Leonard (Michael Kenneth Williams) is off on his own, down on the South Side of town looking for information – set to the fine music of Sister Wynona Carr. In the meantime, the guys watching his place are jamming to Frankie Smith’s “Double Dutch Bus” while perfecting a few dance moves.
One of the most compelling parts of Leonard is that he’s gay and black and served in the military during Vietnam War, which couldn’t have been easy in any way, shape, or form. Not to mention he’s now dealing with the aftermath, part resentment of losing himself, partly a realising that things aren’t so much better back home, either. And then, for many soldiers,
On the South Side, Leonard finds a church. He goes to see Bacon (Louis Gossett Jr.) and they have a frank, tough conversation about what they each came back to after their respective tours of duty – Leonard in Vietnam, Bacon in various places in Europe during WWII. Unfortunately, the old man believes the Klan has killed Florida.
At the Christmas tree farm, Truman discusses the “problems” Hap seems to have brought with him down to Grovetown. He talks about Florida stirring things up there, and Hap doesn’t take any of it lying down. Brown is an unabashed racist, whose whiteness clashes hard with that of Hap’s, whose live has revolved around equality, in various ways. Stark contrast of two men who grew up in the same places, and how two people such as that can diverge so widely. Hap understands that racists are simply trying to tear the place apart, they aren’t concerned with building anything back up; they just don’t want the current system because it involves non-whites. A nasty fact of this world.
“This here‘s America”
“It‘s just a hunch, but I‘m guessin‘ you never asked an American Indian how they might feel about that.”
Over at the police station, Hap goes to see Chief Cantuck (Corbin Bernsen) about Brown and his gang, believing they killed Soothe, and then Florida, too. It’s not exactly easy to try getting the Chief to listen, he’s another casual racist believing he’s upholding the law when he’s only serving to perpetuate the damage of whiteness against people of colour – “Just racist enough to turn the other way.”
We get a bit more info on Belinda (Sydney Wease). She disappeared a while, then returned from out of the woods. She wanders around town a good bit, and she doesn’t talk anymore, either. Hap wonders if she might know things about Grovetown; important things.
Hap and Leonard meet up again, and the latter tells his buddy Bacon did see Florida at a place called Blind Tillie’s before she disappeared. At the same time, later in the night, the Chief heads up to the Brown farm where he starts poking around. Is there a possible hope that this old white man might come around? Or is he a totally lost cause? He does at least tell Truman: “You ain‘t above the law.”

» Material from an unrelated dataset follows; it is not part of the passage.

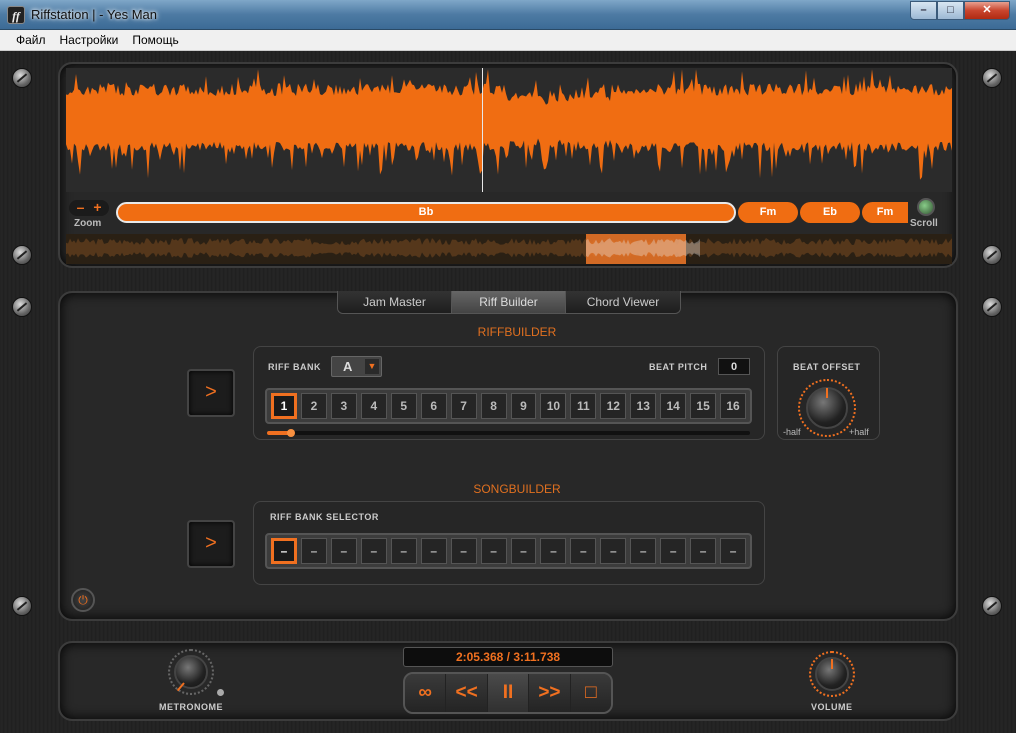 This screenshot has width=1016, height=733. I want to click on song-slot-14: –, so click(674, 551).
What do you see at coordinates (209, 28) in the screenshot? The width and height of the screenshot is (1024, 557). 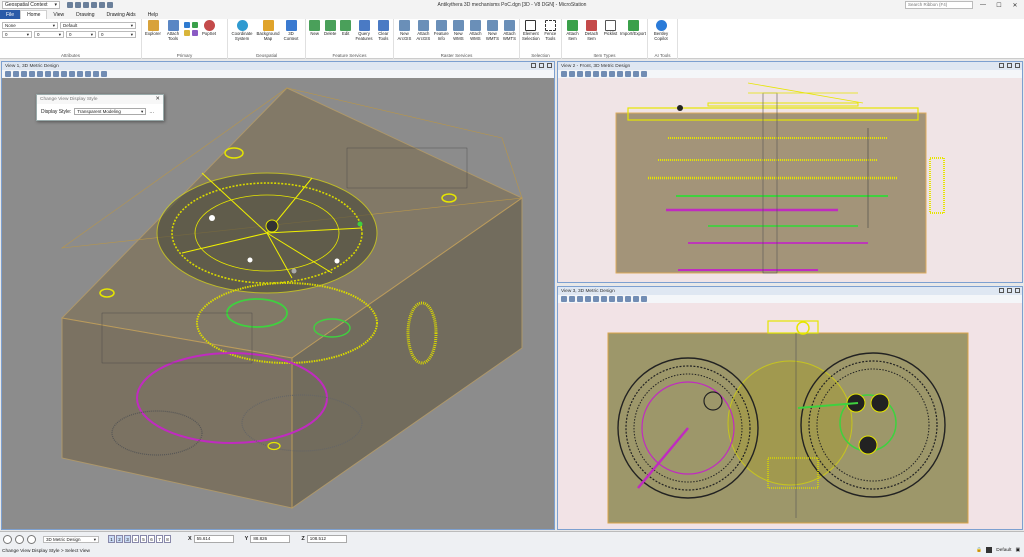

At Blind Tillie’s, Hap stays outside, as Bacon takes Leonard inside where rhythm and blues play loud and proud. Before heading inside Hap gets a visit from Belinda, and she has a lipstick belonging to Ms. Grange.
When the music slows, Blind Tillie (Ann Nesby) herself sits around with Hap, Bacon, and Leonard chatting about what she knows of Florida. She saw the woman in her bar. But nothing much else, except she was looking for those Soothe tapes. Tillie’s sure that Grovetown has all the answers, behind the ugly, racist curtain.

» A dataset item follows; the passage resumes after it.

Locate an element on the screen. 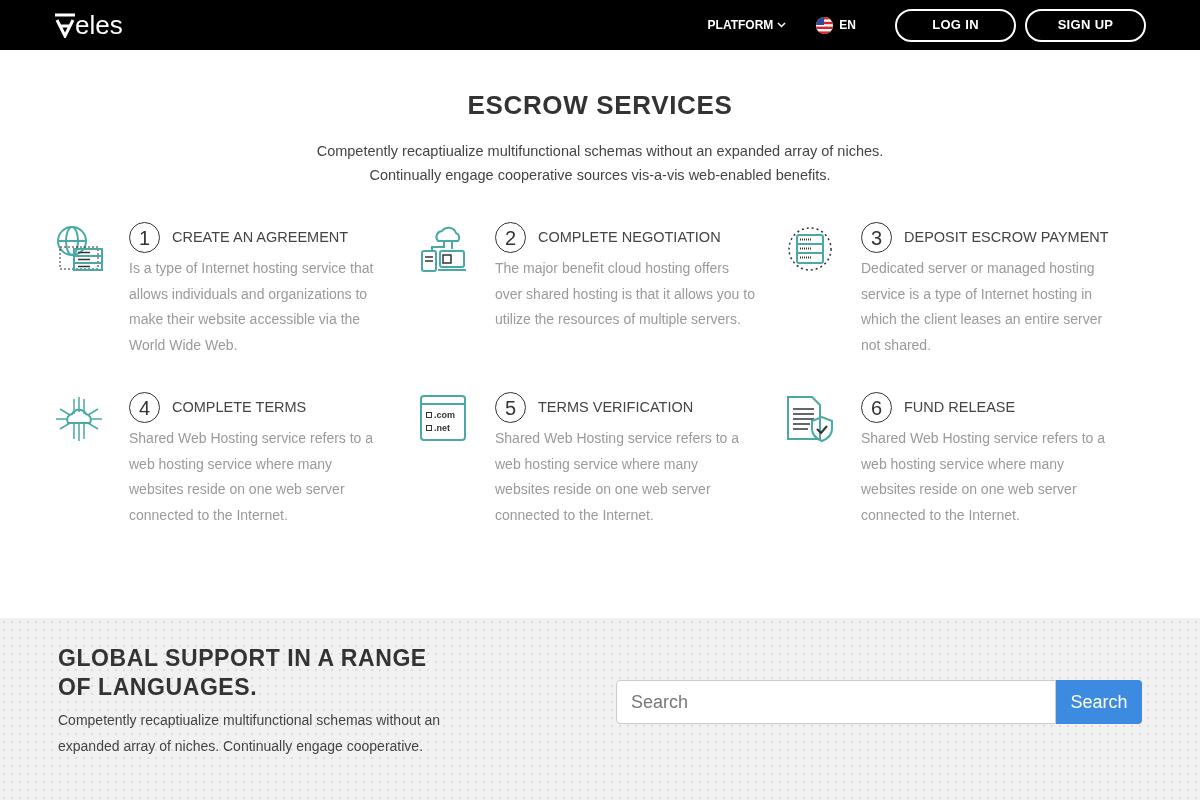 Image resolution: width=1200 pixels, height=800 pixels. step-title: FUND RELEASE is located at coordinates (960, 407).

On the road, Hap and Leonard are crashed into by a truck. They wind up next to the railroad tracks, jammed up against a moving train. They manage to get out, but the Brown gang are firing rifles at them as they run through the woods. Truman is determined to solve his problems with more violence.
“They’re in the Thicket now” (nice non-Hap and Leonard Joe Lansdale reference tossed in)
Loved this episode, because we’re seeing the hideous heart of racism emerging from all areas of whiteness. Season 3 is exploring race in a whole new way, even compared to some of what we’ve already experienced. The positive male relationship between Hap and Leonard is key, as well. Definitely my favourite season so far.